Accounting for random effects from sampled individuals in GLM

Hello, this is my first post but I am sure it won't be my last. I am working on my thesis and just sent the first round of analyses to my committee. I understand most of the feedback, but one thing. The response was "You have issues with independence. Do you count every record of a hatchling as independent or should an individual be a random effects covariate in your model. Some autocorrelation thing should be done."
I am running a logistic generalized linear model using R that measures habitat selection of a hatchling animal. I used a random paired design, therefore every time a hatchling was located I measured a suite of variables at its location as well as a random location nearby. Locations the hatchlings were found at received a 1 and the random controls received a 0.
I suppose I counted every record of a hatchling as independent. Is this wrong going by the comment I received back? I sampled 66 individuals which resulted in some 700 locations. I read up on fixed and random effects to understand his comment. My habitat measurements are fixed variables, but I assume he is worried that individual is a random effect not being accounted for? Is there a sort of test for this? Thanks for any help everyone!!


New Member
If the RE variance is small, it will not contribute much to the model -- use that for starters. Can also try a LRT comparing model with vs. without RE.

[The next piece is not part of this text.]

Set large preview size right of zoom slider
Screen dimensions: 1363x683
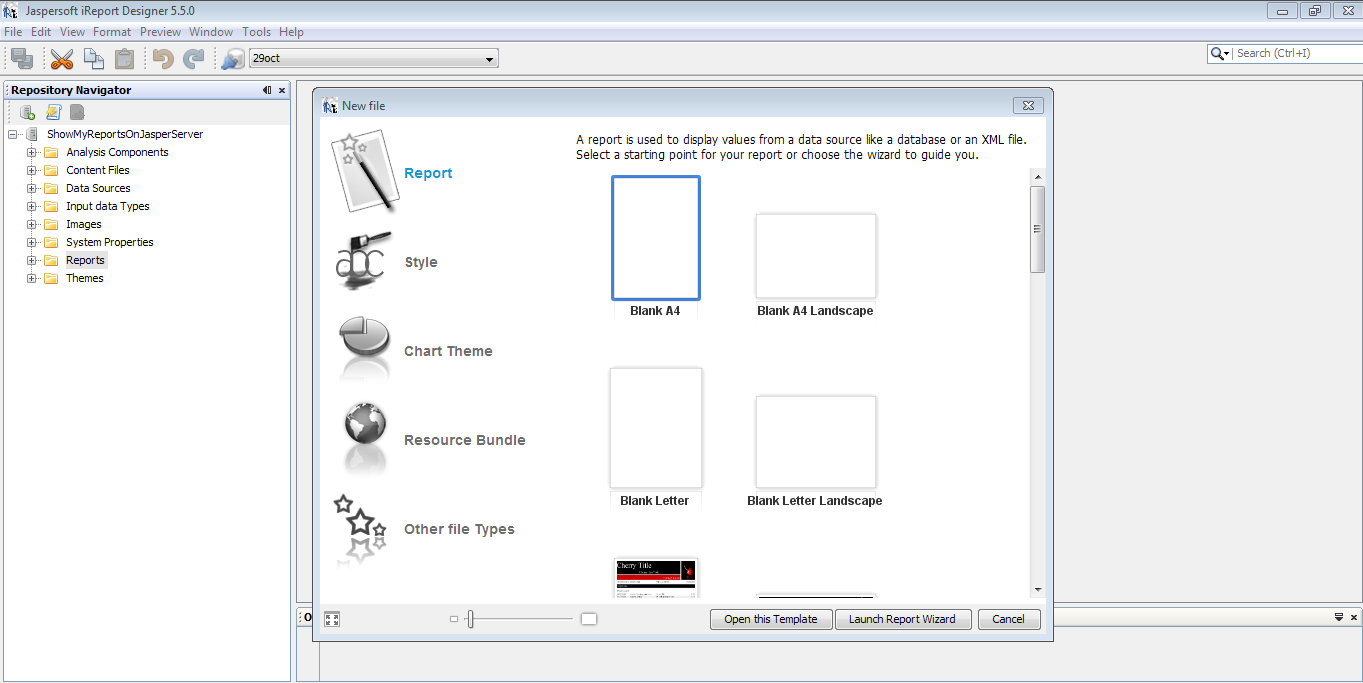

What is your response (dependent) variable?

I suspect, though, what they're trying to get out of you is any few sentances that sound intelligent regarding random effects. And if the quote above is exactly what a professor said, I don't think it'd take much to give them a "wow" factor, or it could be that I don't have enough info. What autocorrelation do they think might be needed? Maybe some kind of spatial autocorrelation? I'd only suggest something like that as part of a model-building process that's matured through several iterations already, unless its very clear that it's needed. I guess by independence they're referring to the relationship between each subject hatchling and its paired control(s)?
Thank you so much for the response. You know, after doing some research I was kind of thinking it was just a question that wanted a response not an action.

My response variable is selected (binary) (1,0). I was thinking by independence he meant the effect each sampled hatchling has on the independent variables. The effect on the response variable wouldn't make sense in my mind because I radio tracked each hatchling, so it's not like finding one led to finding another. I was thinking he was seeing it like this: One hatchling favors a location characterized by herbaceous growth and open canopy while another favors woody growth and closed canopy. I suppose if that is the case, I would do some sort of plotting the model residuals vs. the individual hatchlings?

I honestly do not know what sort of autocorrelation he was talking about. The obvious thing is to email this guy to clarify, however I am in a terrible situation where I have a committee member that does not want to be bothered and honestly would get angry/annoyed it I replied back asking for clarification. That was the full quote as well unfortunately.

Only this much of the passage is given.